MINNEAPOLIS (WCCO) -- Investigators spent the day questioning prison workers and contractors at the Clinton Correctional Facility to figure out how two killers escaped from a maximum security prison in Upstate New York. As of Monday night, the men got away with an elaborate plan using power tools to cut through walls to reach tunnels outside. Authorities have acknowledged they could be anywhere by now.
So, how often do prisoners escape? Good Question.
According to the Bureau of Justice Statistics, there were 2,001 escapes from prisons in 2013. The category is classified as AWOL/escape and includes people who haven't shown up or simply walked away from minimum-security facilities.
"That's the classic escape from the Bureau of Prisons," said Ed Ross, a spokesperson for the Federal Bureau of Prisons. He said there are few very escapes from high-security federal prisons. The last one was in Chicago in 2012 when two inmates tied bedsheets together to climb down 17 stories. Both were later captured.
The number of escapes have dramatically decreased over the past several decades as the prison population has increased. In 1993, there were 14,035 escapes.
Ross credits better technology, including surveillance cameras, alarmed fences, less-than-lethal stun fencing and armed perimeter patrols.
At the state level, escapes have dropped off significantly as well. In Minnesota, there haven't been any escapes from a secure perimeter facilities since the mid-1980s. The state has one of the best track records in the country.
In 2013, two men walked away from a minimum-security federal prison in Duluth, but were captured at a Burnsville hotel six days later. In 2008, a corrections officer foiled an escape attempt at the Minnesota Correctional Facility-Stillwater. Four men had been trying to dig a tunnel to the outside.
"They're not really very common, especially at the higher levels, because of the good staff and the people who do their jobs every day," said Jim Bruton, former warden for Minnesota's highest-security prison, Oak Park Heights.
Bruton said, when he first became warden, he commissioned his staff to find ways to escape and then fix them.
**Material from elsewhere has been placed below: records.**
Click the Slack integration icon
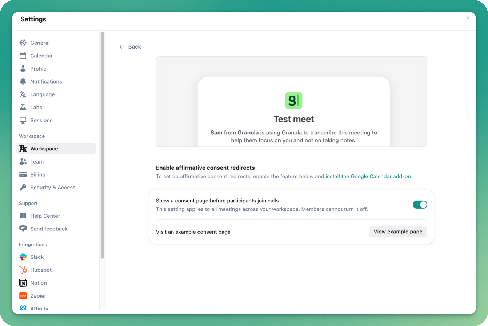 pos(23,257)
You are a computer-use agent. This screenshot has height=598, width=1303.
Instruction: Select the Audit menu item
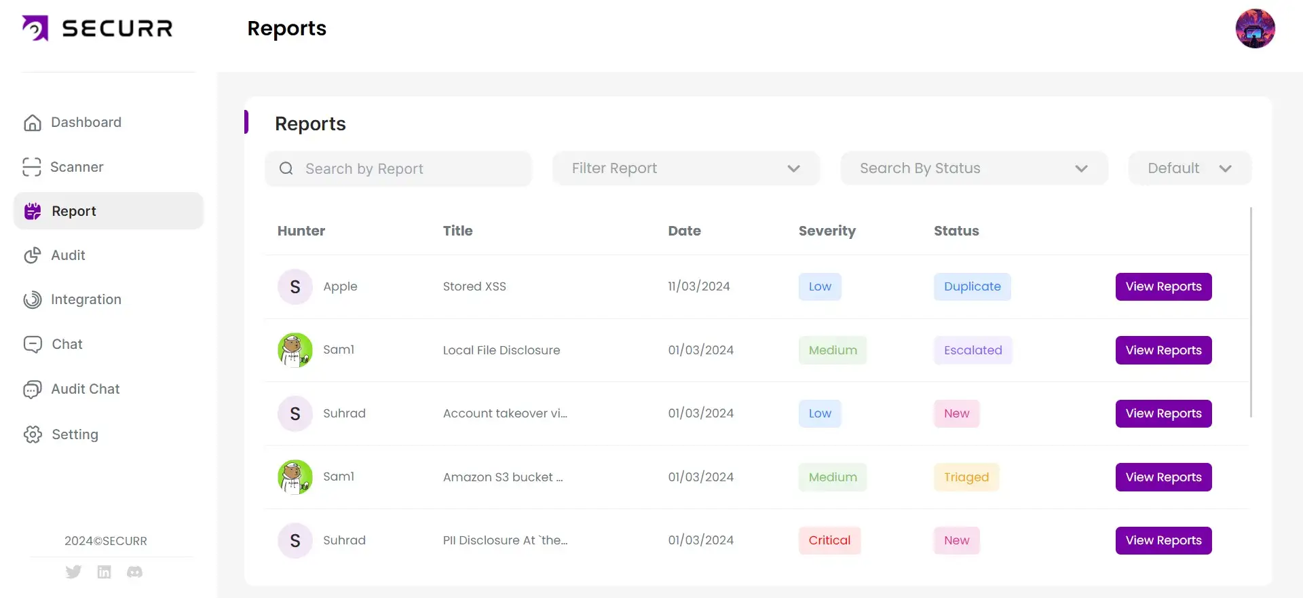tap(68, 255)
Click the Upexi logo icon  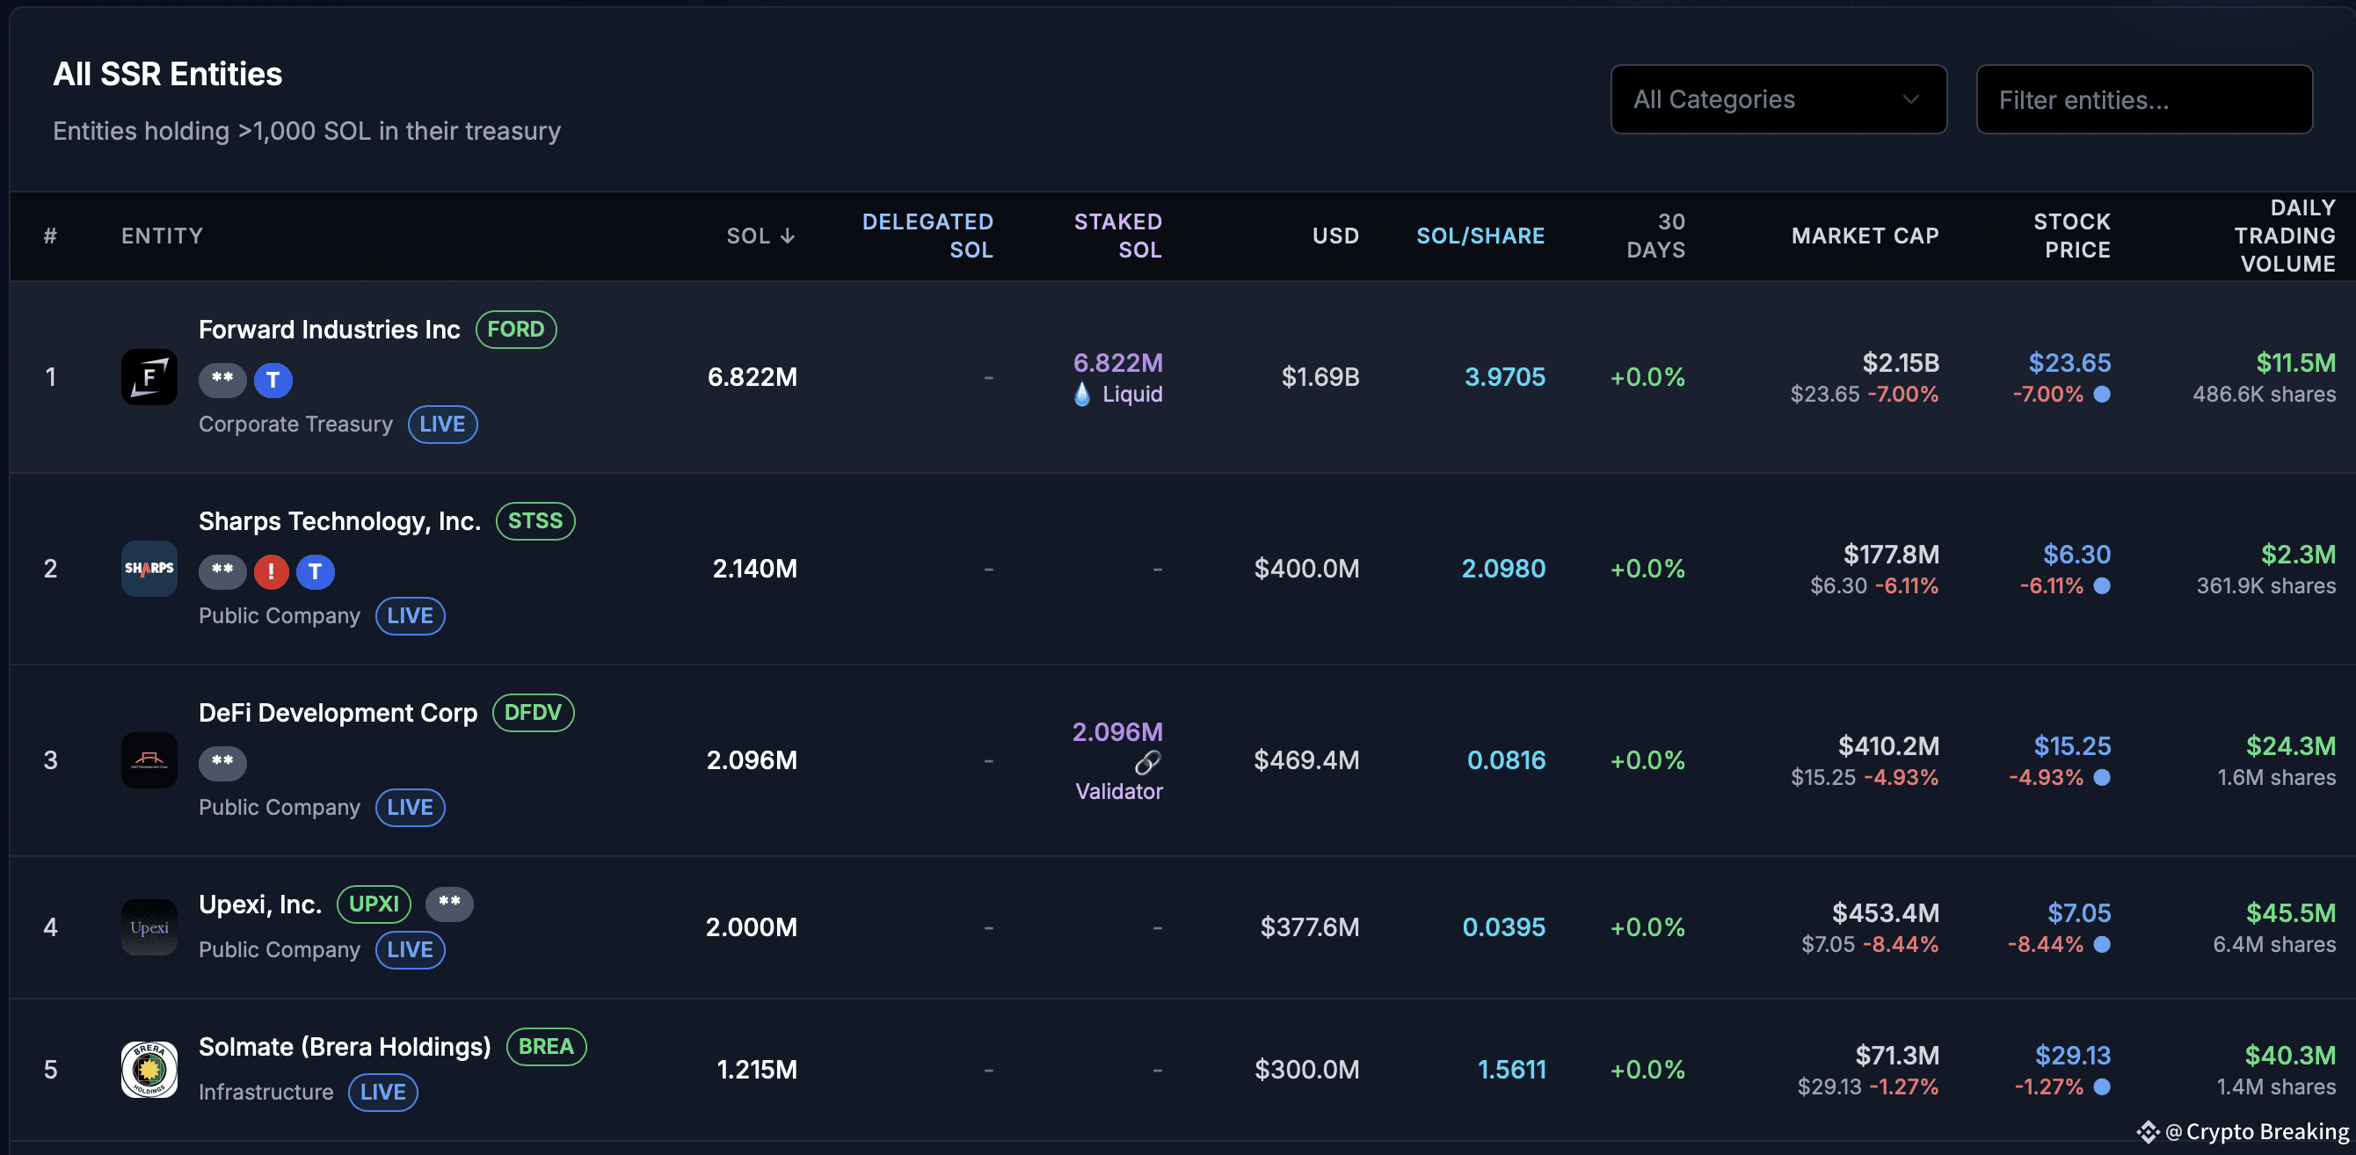tap(149, 926)
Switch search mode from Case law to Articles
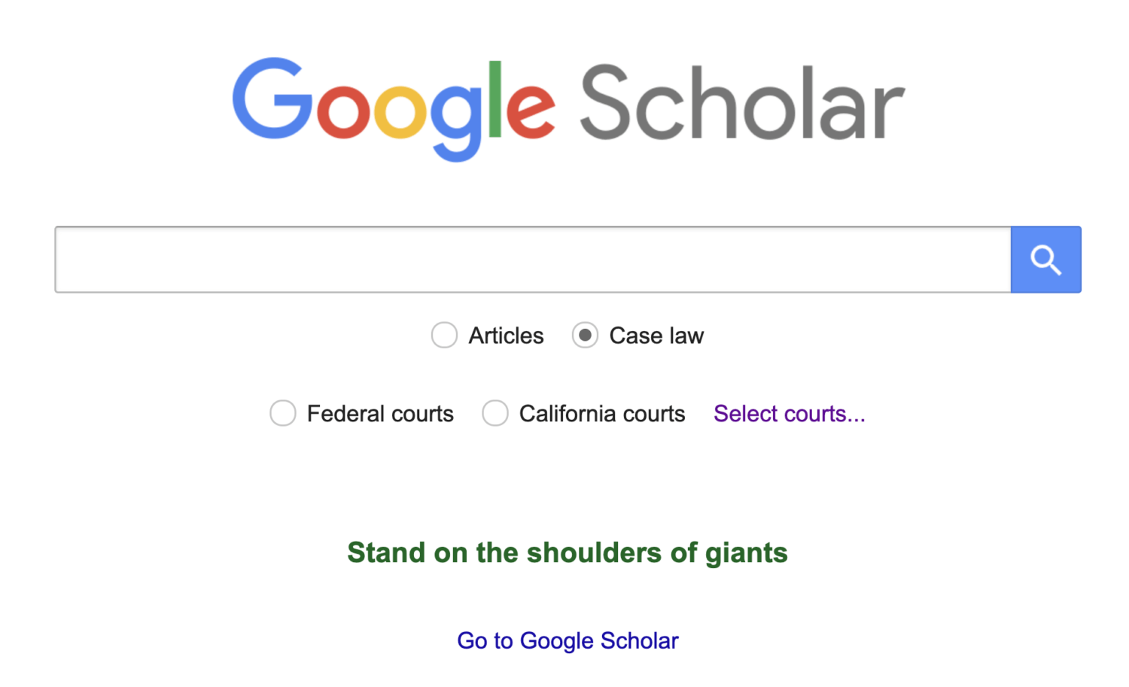 click(444, 335)
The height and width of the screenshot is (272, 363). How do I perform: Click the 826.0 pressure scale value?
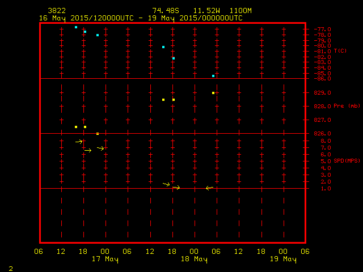pos(321,134)
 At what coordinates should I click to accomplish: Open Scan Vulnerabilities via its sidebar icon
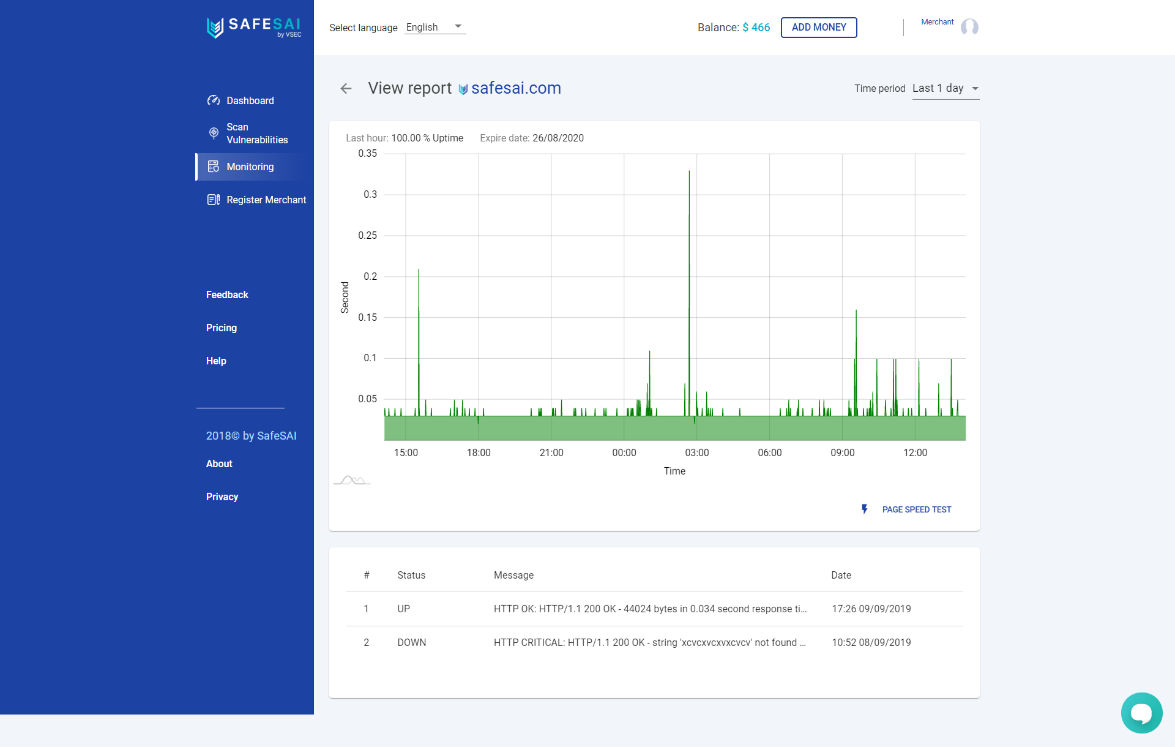(x=213, y=133)
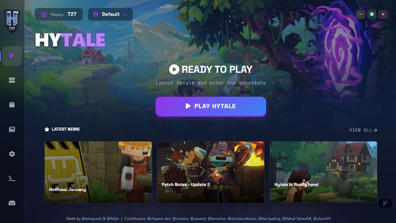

He called himself "overly paranoid all the time" about the possibility of an escape.
He credits better technology among cameras, better training and more people who want to be in the role of corrections officer.
"You can have all the technology and have all the security and do all of these drills and everything," Bruton said. "But without a good staff, it's all futile because you're going to have trouble."